What you need to do:
a. According to the troubleshooting notes for the podcast script parser, what causes the connection error "Illegal header value"?
b. Please pick up the podcast script troubleshooting notes right after the closing parenthesis of the import statement and continue them.

Selected excerpt:
>>>>
Parses LLM-generated scripts into structured dialogue:

class PodcastScriptParser:
    # Regex patterns allow speaker labels on separate lines
    HOST_PATTERNS = [r"^HOST:\s*(.*)$", ...]  # .* allows empty text
    EXPERT_PATTERNS = [r"^EXPERT:\s*(.*)$", ...]

    def parse(self, raw_script: str) -> ScriptParsingResult:
        """Parse raw script into PodcastScript with turns"""

Troubleshooting¶

Connection Error: "Illegal header value"¶

Cause: Trailing whitespace in OPENAI_API_KEY environment variable

Solution:

# Ensure no trailing spaces in .env file
OPENAI_API_KEY=sk-proj-your-key-here  # No spaces after key!

Code Fix: Added .strip() in AudioProviderFactory._create_openai_provider()

AttributeError: 'DocumentMetadata' object has no attribute 'chunk_text'¶

Cause: Content retrieval used wrong data structure

Solution: Use result.chunk.text from query_results instead of doc.chunk_text from documents

# ❌ WRONG
formatted_results = [doc.chunk_text for doc in search_result.documents]

# ✅ CORRECT
formatted_results = [
    result.chunk.text
    for result in search_result.query_results
    if result.chunk
]

No dialogue turns found in script¶

Cause: LLM puts speaker labels on separate lines

Solution: Changed regex from (.+) to (.*) to allow speaker-only lines

# Now handles both formats:
HOST: Question here         # Single line
# AND
HOST:                       # Multiline
Question here

Template is required for text generation¶

Cause: WatsonX provider requires template parameter

Solution: Create PromptTemplateBase with required fields:

from rag_solution.schemas.prompt_template_schema import (
    PromptTemplateBase,
    PromptTemplateType
)
<<<<
Given information:
>>>>
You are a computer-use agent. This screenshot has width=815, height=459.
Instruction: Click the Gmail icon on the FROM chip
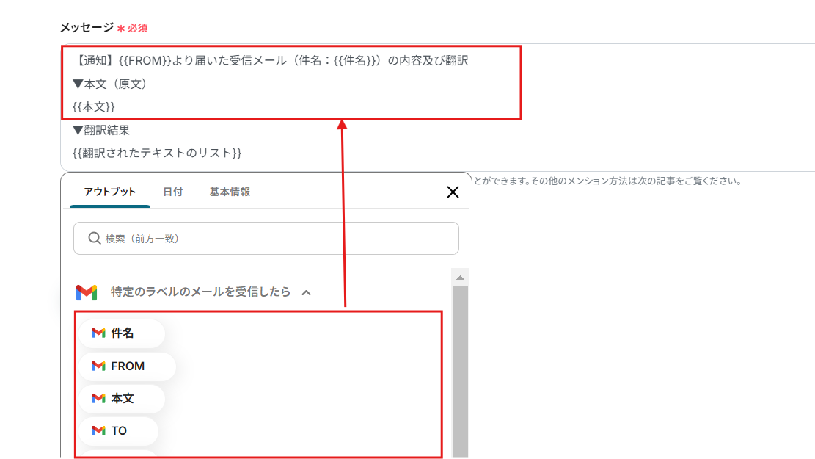tap(98, 366)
<<<<
Answers by task:
a. Trailing whitespace in the OPENAI_API_KEY environment variable.

b.
template = PromptTemplateBase(
    name="podcast_script_generation",
    user_id=user_id,
    template_type=PromptTemplateType.CUSTOM,
    template_format="{prompt}",
    input_variables={"prompt": "description"},
)

Cost Estimates¶

OpenAI TTS Pricing¶

Based on $15.00 per 1M characters (as of Oct 2025):

Duration	Words	Characters (est.)	Cost
SHORT	750	~3,750	$0.06
MEDIUM	2,250	~11,250	$0.17
LONG	4,500	~22,500	$0.34
EXTENDED	9,000	~45,000	$0.68

Testing¶

Manual Testing¶

# 1. Ensure collection has status=COMPLETED
# 2. Generate podcast
curl -X POST http://localhost:8000/api/podcasts/generate \
  -H "Content-Type: application/json" \
  -d @test_podcast_request.json

# 3. Monitor progress (takes 30-60 seconds)
# 4. Download and play the generated audio

Automated Testing¶

# Unit tests (mocked TTS)
cd backend
poetry run pytest tests/unit/test_podcast_service.py -v

# Integration tests (requires OpenAI API key)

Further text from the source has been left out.